Investing in dividend stocks is an excellent way to build wealth. In fact, dividend investing is a very popular strategy employed by Canadians. One aspect of dividend companies that makes them very appealing is that shareholders are awarded a monthly or quarterly payout just for holding shares. Over time, these payouts can significantly supplement or even replace an investor’s primary source of income. In this article, I’ll discuss three dividend stocks that I’ll be adding to my portfolio in the future.
This should be a foundational stock in your portfolio
There’s a select group of stocks that Canadians should consider buying when building a portfolio. One of which is Brookfield Asset Management (TSX:BAM.A)(NYSE:BAM). Through its subsidiaries, this company owns, invests in, and operates real assets. These can be described as physical assets within the real estate, infrastructure, and utility industries. In fact, Brookfield’s subsidiaries are so successful that an investment in any one of those companies would be an excellent decision as well.
Brookfield Asset Management claims a dividend-growth streak of nine years. That makes it a Canadian Dividend Aristocrat. Investors may notice that Brookfield’s forward dividend yield is quite low (0.93%). However, so is its payout ratio (28.25%). This suggests that Brookfield may be able to continue raising its dividend distribution over the next few years. An excellent dividend company led by an exceptional management team and that is well positioned for the future, Brookfield is a company you should consider buying today.

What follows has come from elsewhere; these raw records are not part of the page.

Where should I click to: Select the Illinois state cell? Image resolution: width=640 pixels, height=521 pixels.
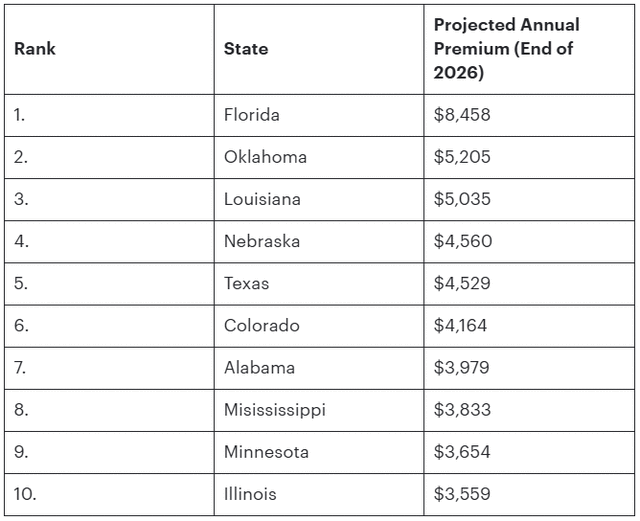(250, 493)
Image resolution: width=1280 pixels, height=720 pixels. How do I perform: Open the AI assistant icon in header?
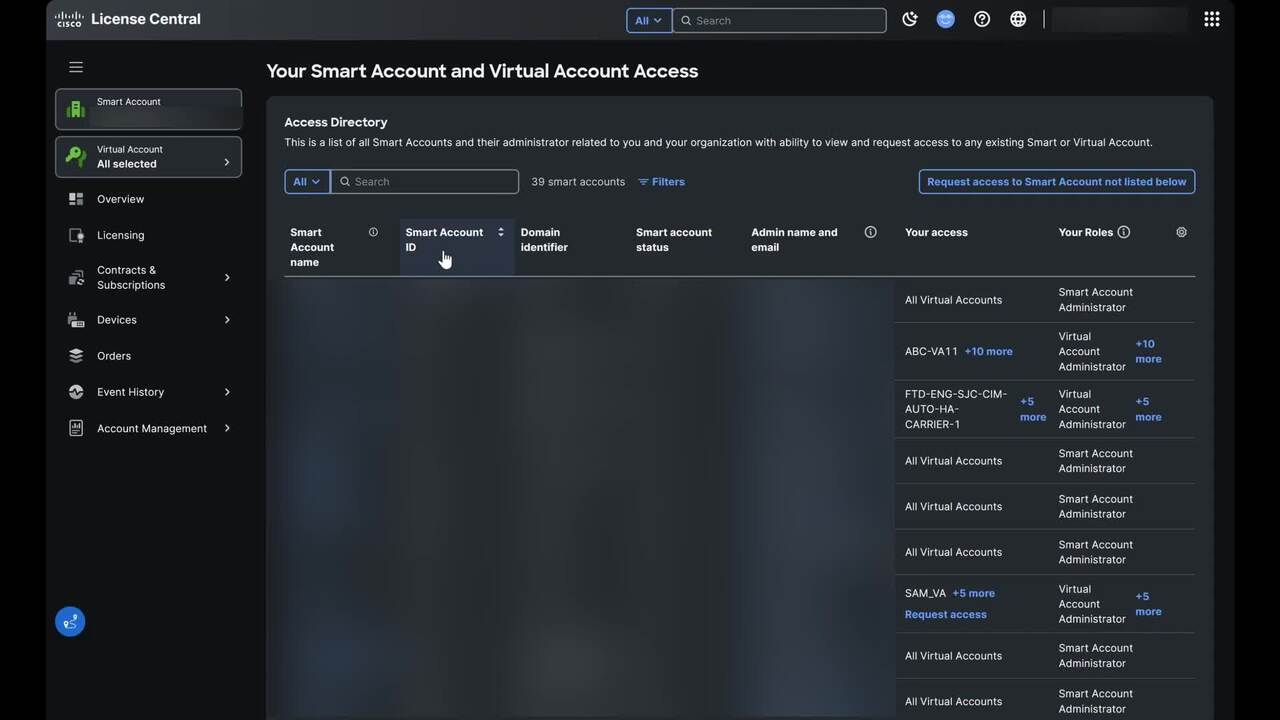pos(945,19)
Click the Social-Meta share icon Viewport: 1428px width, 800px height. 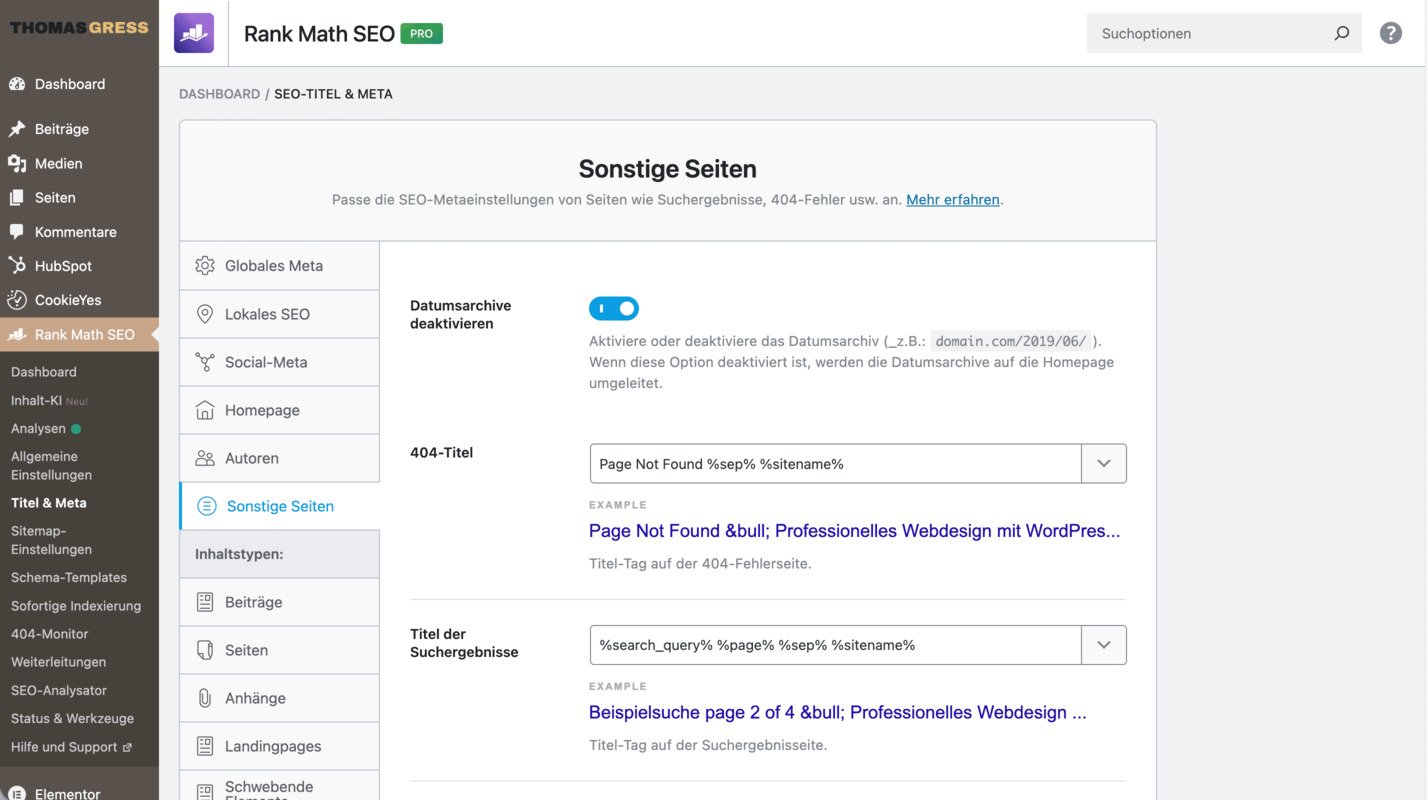[x=205, y=362]
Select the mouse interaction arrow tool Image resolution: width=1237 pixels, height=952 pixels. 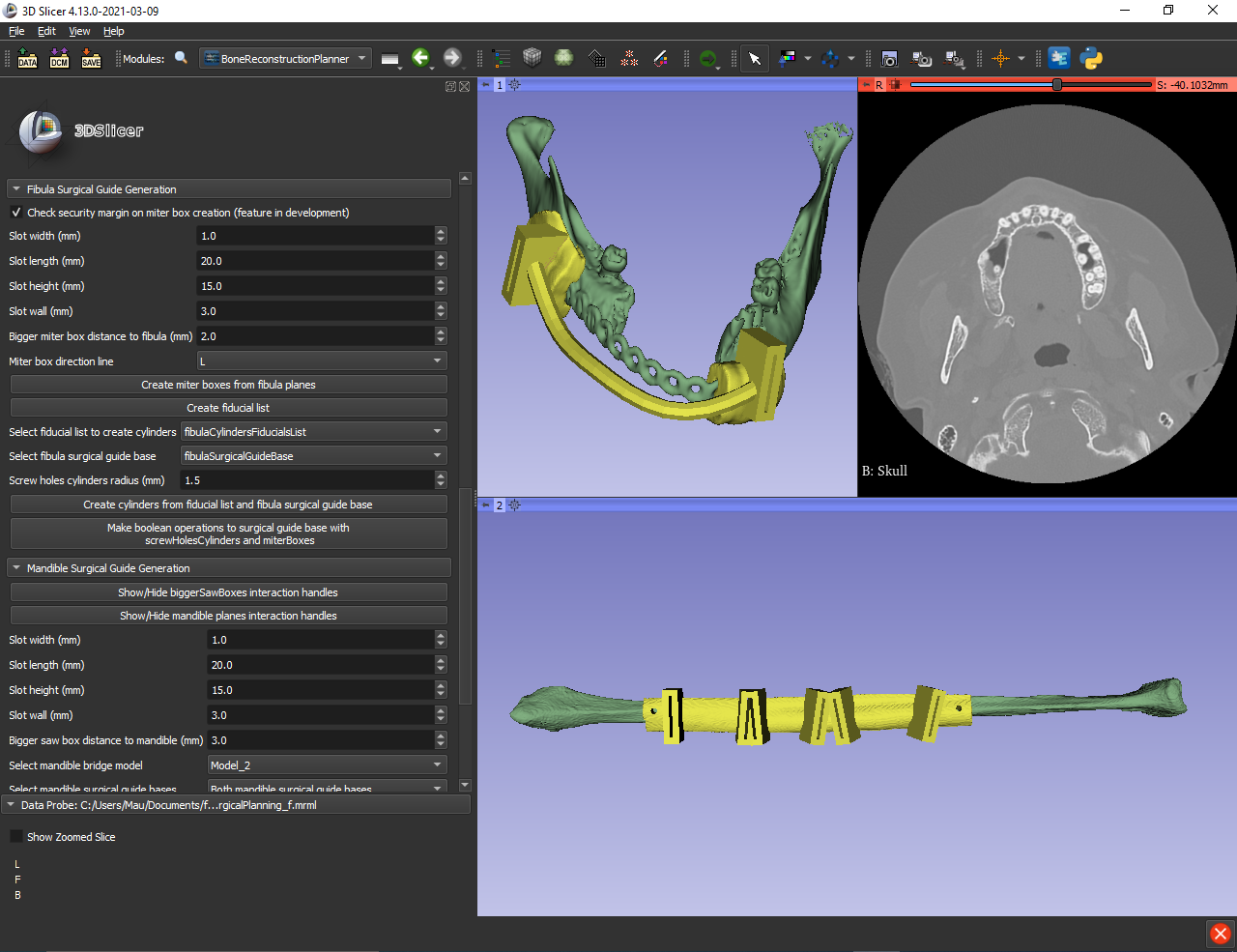pos(755,58)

Looking forward to adding this stock to my portfolio again
In late 2019, I’d held shares of Fortis (TSX:FTS)(NYSE:FTS) in my portfolio. At the time, I was very focused on growing a dividend portfolio. However, with the opportunities that presented themselves during the COVID-19 market crash in 2020, I decided to switch to a growth-oriented portfolio. Despite a move that proved successful, I never forgot about Fortis. This is one of the most remarkable dividend companies on the TSX and one that I plan on adding to my portfolio again in the future.
Fortis is known for holding the second-longest active dividend-growth streak in Canada. At a staggering 47 years, Fortis’s management team has shown that it is capable of intelligently allocating capital over a long period. It’s this ability to grow dividend distributions, despite many periods of economic uncertainty, that leads me to believe that Fortis’s higher-than-preferred payout ratio isn’t an issue. There are so few companies that will ever manage to build a dividend-growth streak as long as Fortis has. Take note of this exceptional dividend stock.
Investing in the Canadian banks
Like many Canadians, I am fond of the Canadian banking industry. The highly regulated nature of that industry makes it very hard for smaller and newer competition to make a large impact on the industry. That makes an investment in the industry leaders very intriguing. Of the Big Five banks, Bank of Nova Scotia (TSX:BNS)(NYSE:BNS) is my top choice.
Bank of Nova Scotia is another Canadian Dividend Aristocrat, claiming a dividend-growth streak of 10 years. With a forward dividend yield of 4.61%, it offers the largest payout of all the companies mentioned in this article. In addition, investors should also note that Bank of Nova Scotia’s payout ratio stands at 50.35%. This gives the company adequate room to continue growing its distributions in the future. A top company in a secure industry, this is one stock that’ll always be up for consideration in my portfolio.